「そんなこと」

「そんなこと、あるでしょ。あんたの顔見てりゃあわかんだよ」

 平坦な声がだんだんきつくなっていく。どうしよう、怖い。狂ったエリサにトイレでぶつけられたのとはまた別の種類の、冷たく静かで激しい怒りに気圧される。

「いい気になんなよ。あんたなんか誰もほんとの友だちだって思ってない。エリサをいじめるのに都合がいいから仲良くしてやってるだけなんだからね」

 知ってる、もちろんそんなこと知ってる。知ってるけど、なんでわざわざそうやって言葉にするの? 積み上げられたバレーボールが揺れ、足もとに二人の体とずっしり重い鉄籠が作る双頭の恐竜みたいな形の影が落ちている。鞠子は怒りを込めた声で淡々と続ける。
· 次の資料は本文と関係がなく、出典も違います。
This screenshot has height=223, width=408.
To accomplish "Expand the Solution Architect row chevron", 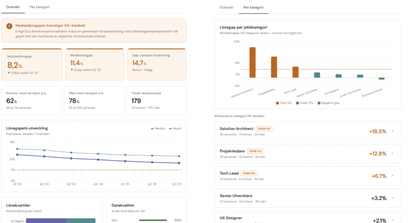I will 392,131.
「あんたと一緒にいてよーくわかった。なんであんたがいじめられるのか。そりゃ、しょうがないわ。一緒にいるだけでマジいらつくんだもん。あんたの存在自体がいじめられ体質なんだよ」

「……」

「明菜たちが文乃をグループに入れるって言い出してあたしだけ反対するわけにもいかないからしょうがなくあんたといるけど、ほんとはあんたなんかと仲良くしたくないの、わかる? 勘違いしないでくんない? グループに入れたからって、友だちできたからって、調子乗んないで」

「調子乗ってなんか」

「いるでしょ」

 そこで初めて鞠子がこっちを見て、ぎろりと音がしそうな視線に慌てて俯く。いつのまにかゴミ捨て場まで来ていて、鞠子が急に手を離した。ズシンと音を立ててボールの山が地面に沈み、わたしの足が籠と地面の間に挟まれそうになった。間一髪で足を引く。鞠子がさっと踵を返し早足で体育倉庫に戻っていった。

 その後は何事もなかったようにさっきまでと同じ作業が続いた。相変わらず鞠子はわたしのことなんて見えてないみたいで、こっちも同じように振る舞った。様子を見に来た吉田先生は「おぉ、なんだ、先生の予想以上に進んでるんじゃないか」と本来罰でやってるはずのことをなぜか褒めてくれた。会話がない分、作業効率だけはいい。